The City Council yesterday approved holding a hearing at which to consider ways to combat what some said was drug use and related violence that are so bad they are making some residents think of moving away and of threatening Boston's tourism industry.

The council voted for the hearing requested by Councilor Ed Flynn (Downtown, South Boston, South End, Chinatown), who in August demanded the city cancel all events on the Common following a stabbing off Winter Street. The city did not and events on the Common and on Summer Street went off without a hitch.

Flynn said that over the past few months, residents, workers and business owners have complained to him about the rise of "open drug dealing and drug use, violent crime, with a number of stabbing and assaults and an overall decline in sense of public safety" in downtown and around the Common.

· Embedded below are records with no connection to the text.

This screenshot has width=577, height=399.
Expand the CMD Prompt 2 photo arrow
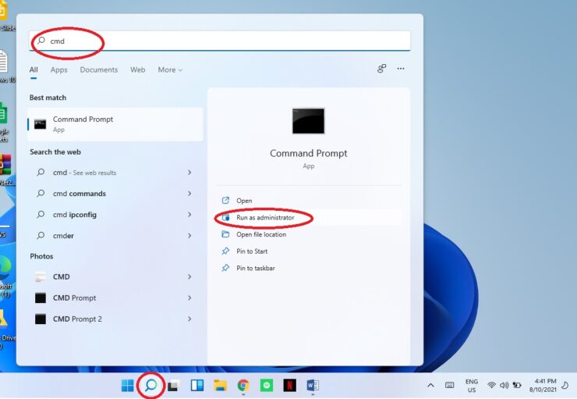click(x=189, y=319)
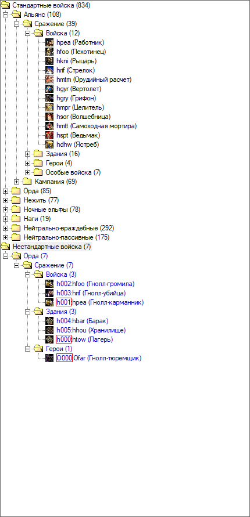The width and height of the screenshot is (250, 517).
Task: Expand the Нежить (77) race node
Action: click(x=5, y=200)
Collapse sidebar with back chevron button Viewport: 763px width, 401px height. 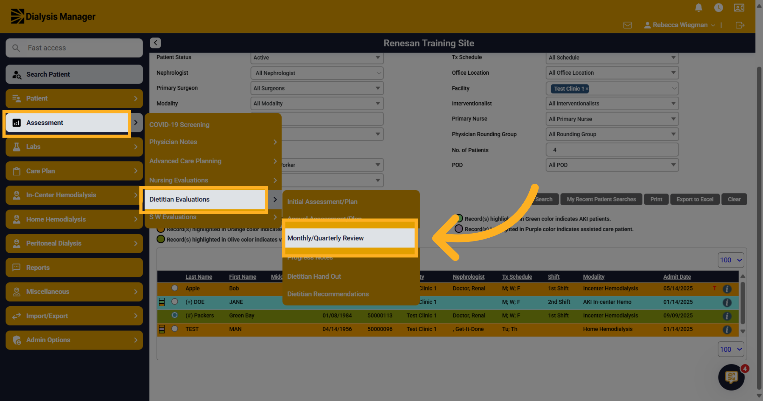[155, 43]
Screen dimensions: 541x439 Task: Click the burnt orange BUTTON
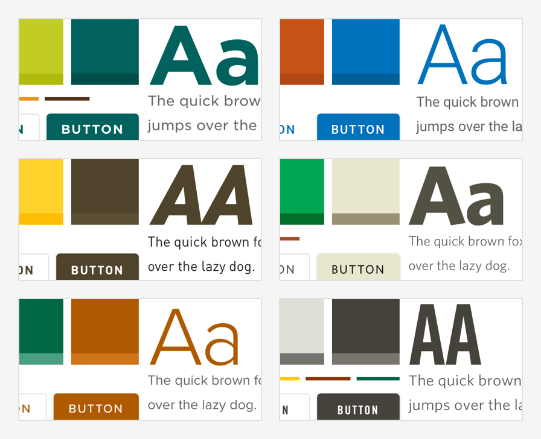[x=96, y=407]
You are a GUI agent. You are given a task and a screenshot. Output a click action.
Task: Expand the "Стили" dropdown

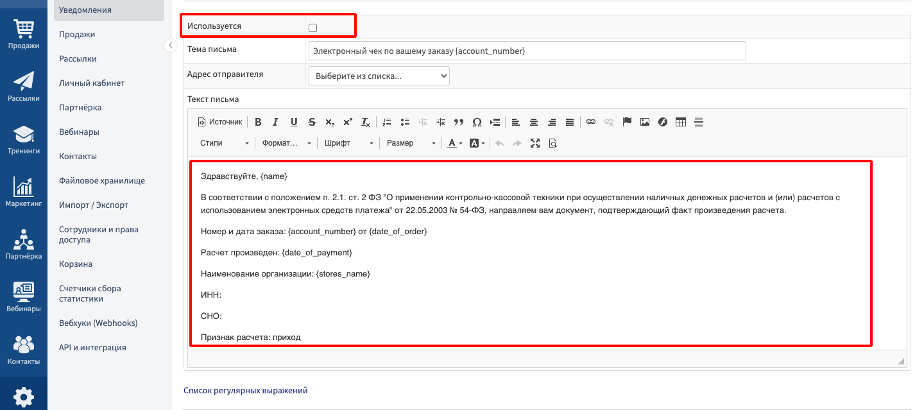(x=224, y=143)
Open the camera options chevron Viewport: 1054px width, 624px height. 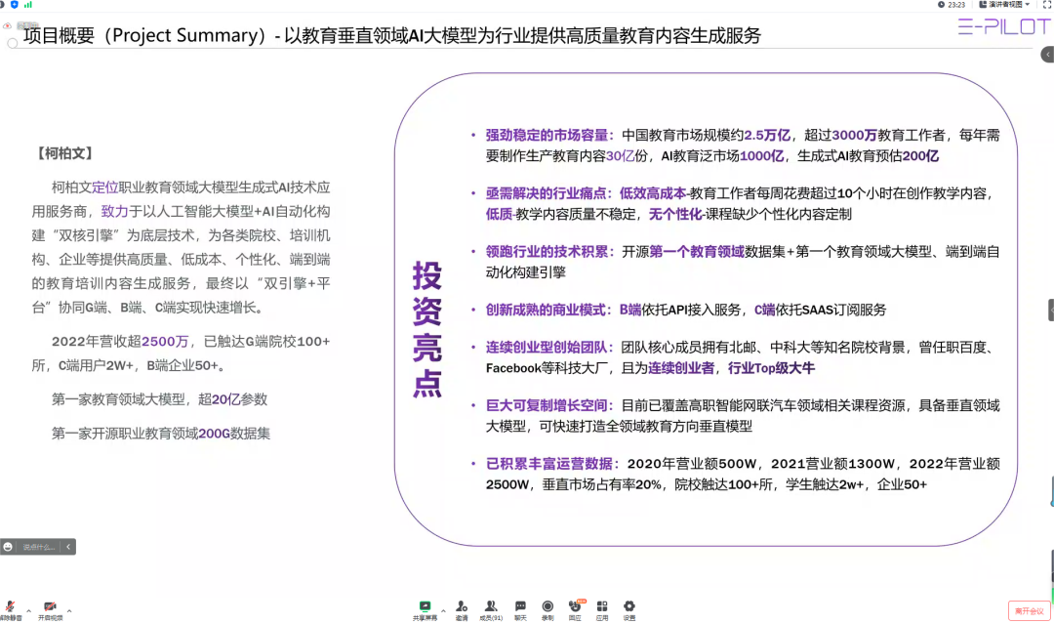68,609
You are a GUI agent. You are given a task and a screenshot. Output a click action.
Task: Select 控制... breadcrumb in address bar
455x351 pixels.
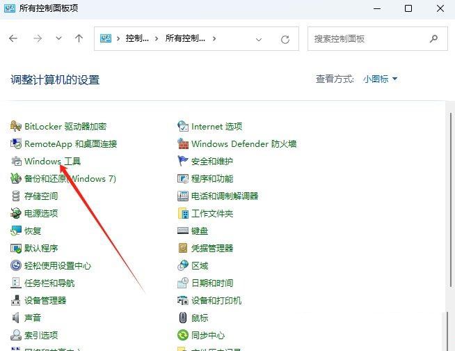click(136, 39)
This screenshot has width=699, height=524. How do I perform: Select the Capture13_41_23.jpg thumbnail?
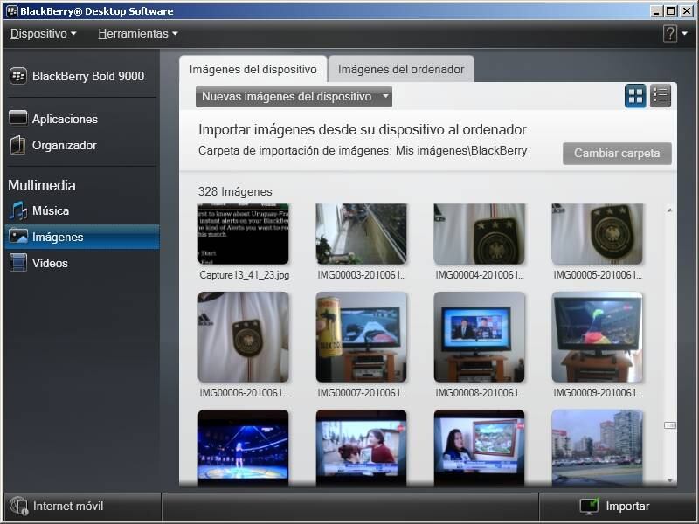click(x=243, y=234)
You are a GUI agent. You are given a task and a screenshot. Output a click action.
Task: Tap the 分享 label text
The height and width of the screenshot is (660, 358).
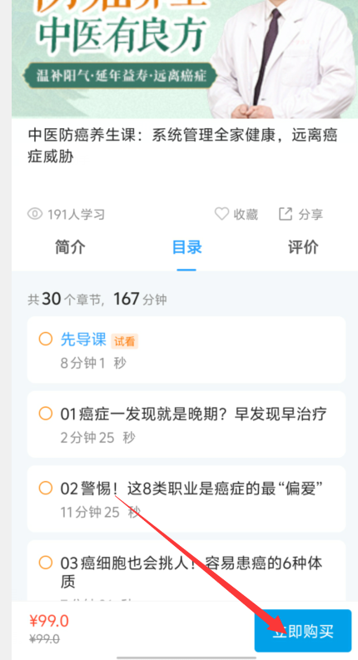(311, 214)
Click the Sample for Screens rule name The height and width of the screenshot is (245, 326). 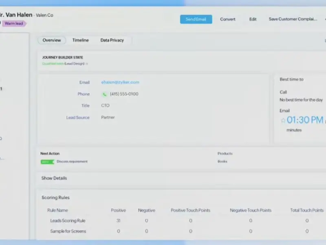pos(68,231)
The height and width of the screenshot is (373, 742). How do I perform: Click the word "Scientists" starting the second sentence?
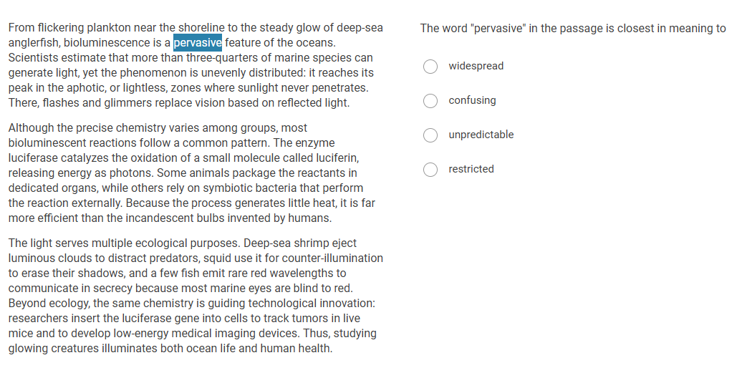34,57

He said that downtown residents and even doctors say they no longer feel safe walking on downtown streets after 5 or 6 p.m., and that some residents have told him they are "seriously considering moving out," even if that means selling their condos at a loss. He added that in September, Boston Police reported that "crime stats in the area are trending upward."

He said some tour operators are now re-routing their buses to avoid the Common, at least in the area of Tremont and Park. "Tour operators and visitors were punched," he said.

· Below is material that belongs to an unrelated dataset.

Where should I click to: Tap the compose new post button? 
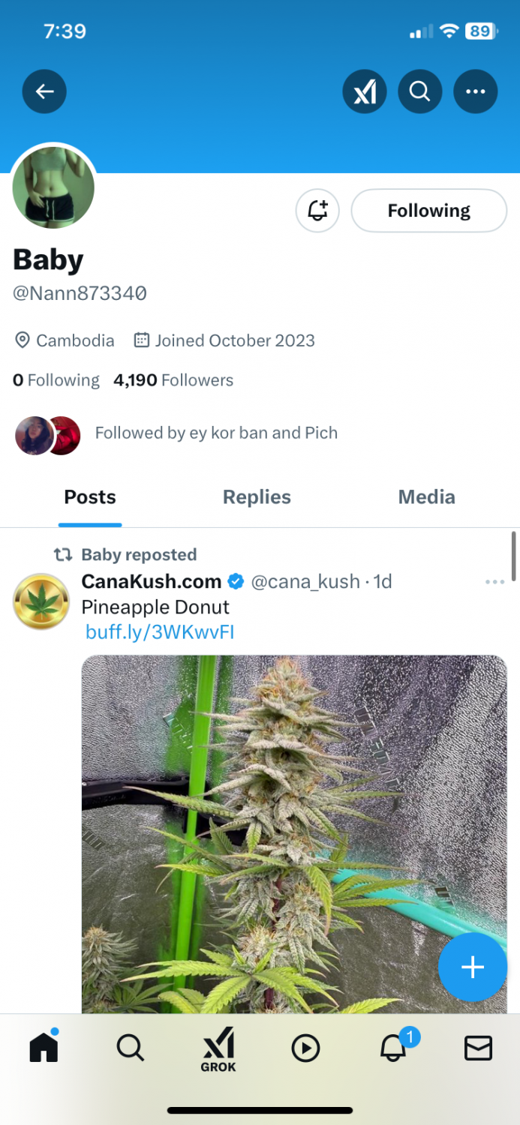(472, 968)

He added that one 4-year-old and her caregiver on the way to school on Beacon Hill were attacked by a woman with mental and behavioral problems and that a man was stabbed at Brewer Fountain in October.

Flynn said the city needs to provide treatment and other resources for people suffering from substance-abuse and behavioral problems, but, at the same time, he called for a "zero tolerance" policy and the arrests and stiff sentencing of people committing any illegal act downtown, even if that proves politically unpopular.

"We cannot continue to allow violent crime, open drug dealing, drug use and other activities to take over the area at the expense of our residents, businesses and visitors," he said. "These parks belong to everybody."

Councilor Sharon Durkan (Beacon Hill, Back Bay, Fenway, Mission Hill), said she was heartened when District A-1, after requests from her and community members, managed to rustle up some extra officers for foot patrols to ensure that Boston Common "remains a safe place."

She said the extra eyes have helped immensely and quoted from a letter she said she got from a Beacon Hill resident who said the Common has become so safe, she recently walked past the Brewer Fountain with her 1-year child and didn't feel afraid, re-igniting the love of Boston she developed after moving here from New York ten years ago and realized Boston "is truly beautiful and the people are kind and wonderful."

Durkan then tore into other councilors, whom she did not name, and the media, for becoming such Debbie Downers when it comes to public safety in the area.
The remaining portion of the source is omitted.